2000 is rock solid... i'm never gonna go to XP.....

give vista 1yr+ after release and 2 service packs and it will be rock stable

I will upgrade only if Vista is stable / or unless DX20 wont be released for XP

Two service packs? I wonder... NT 4 had 6 SPs, 2k had 4, XP has only had 2 (and is in desperate need of a third, given the number of security updates and hotfixes available). How many will Vista have, before Microsoft loses interest? And Microsoft - aren't they trying to change their business model to a subscription system? If so, it may be necessary to pay for updates in the future.

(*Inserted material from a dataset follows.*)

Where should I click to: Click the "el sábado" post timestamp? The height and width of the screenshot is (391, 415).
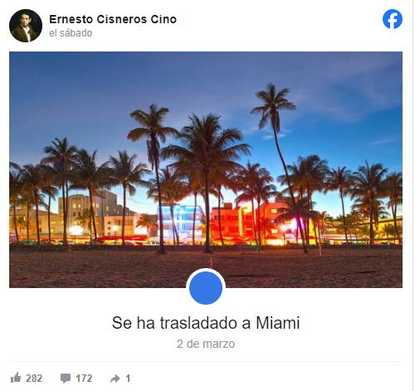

As for XP being rock stable, I wouldn't say so. While it has no stability problems I have seen (it shouldn't, considering that it is the successor to Windows 2000) it has a number of quirks that make it feel less finished than it should be, even after two service packs. Why else are there so many hotfixes available? An awful lot of components don't seem very robust, with Automatic Updates being a prime example. Vista will no doubt be worse, for the simple reason that it is more complicated, and larger.

As for DirectX, Microsoft has stated that it would not be backported. They may have a change in heart in this matter, as DirectX 10 being available only in the newest version of Windows will slow down its adoption a great deal, leaving authors to decide between compatibility with 2000/XP (and therefore with a large proportion of users) or access to the latest technology. At least in the beginning, before Vista becomes more widely adopted.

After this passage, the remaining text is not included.